§ **What you have to do**:
Explain, using the article below on the Texas national anthem bill, why Lt. Gov. Dan Patrick made the legislation a priority item.

§ **Exercise text**:
***
Lt. Gov. Dan Patrick made the legislation a priority item after Dallas Mavericks owner Mark Cuban stopped the playing of the "Star-Spangled Banner" before games.

AUSTIN, Texas — Texas lawmakers took up several priority items in both chambers on Thursday, including a Senate bill requiring professional sports teams to play the national anthem at games.  

State Senator Dawn Buckingham (R-Lakeway) authored Senate Bill 4 (SB4). Under the "Star-Spangled Banner Protection Act," the state, cities, counties and other governmental entities can't sign agreements to use taxpayer dollars with professional sports teams unless the contracts include a written agreement that the U.S. national anthem will be played at the beginning of each game. These types of deals are generally used to let teams play at stadiums that get government funding.

Lt. Gov. Dan Patrick (R) made the legislation a priority item after Dallas Mavericks owner Mark Cuban quietly stopped the playing of the "Star-Spangled Banner" before games. 

The NBA requires the anthem to be played before games and made the Mavericks organization resume playing it, but lawmakers say they want more protections.

"The least we can do for our brave men and women who've died fighting for our country and for those who are actively defending our freedom is to have our national anthem played before professional sporting events, of which it would not be possible without them," said Sen. Buckingham as she laid out the bill.

SB4 passed on all three readings and now heads to the Texas House of Representatives for consideration. 

The Senate also passed Senate Bill 6 on all three readings. It protects first responders, businesses and doctors from frivolous lawsuits during a pandemic if they were following recommended safety protocols.
***
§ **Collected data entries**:
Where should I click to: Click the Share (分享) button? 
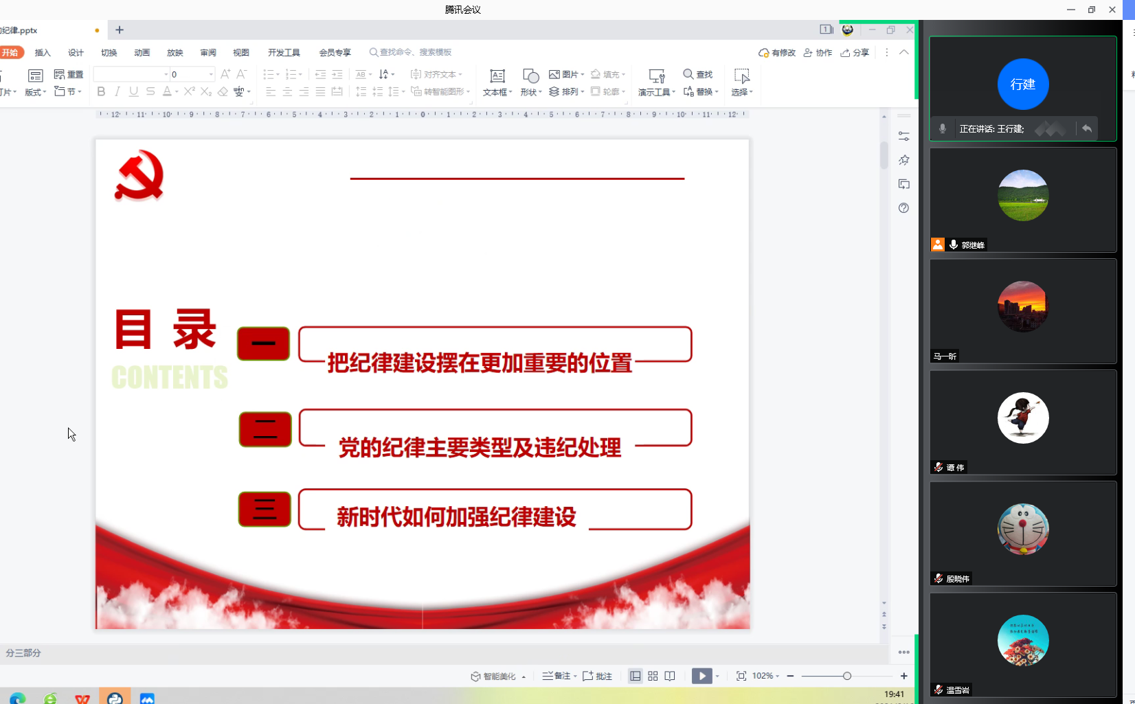coord(855,52)
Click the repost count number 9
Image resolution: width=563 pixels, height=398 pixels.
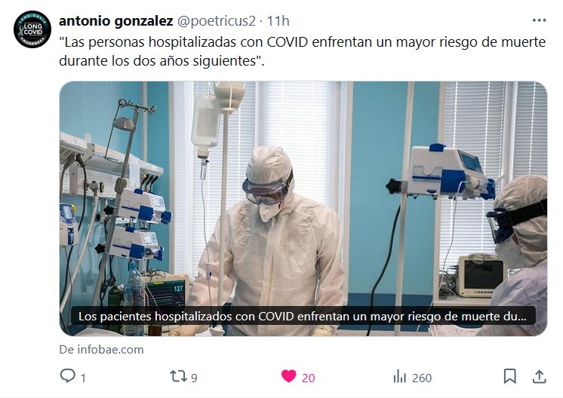(194, 378)
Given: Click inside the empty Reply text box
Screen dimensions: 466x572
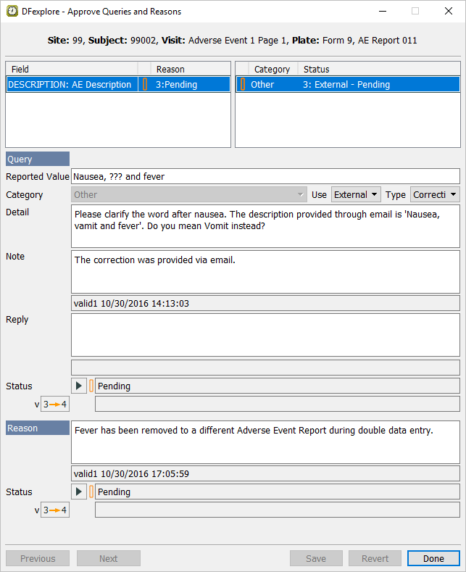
***
§ **Result of this task**:
Lt. Gov. Dan Patrick made the bill a priority after Dallas Mavericks owner Mark Cuban quietly stopped the playing of the "Star-Spangled Banner" before games. The NBA, which requires the anthem, made the Mavericks resume it, but lawmakers said they wanted more protections.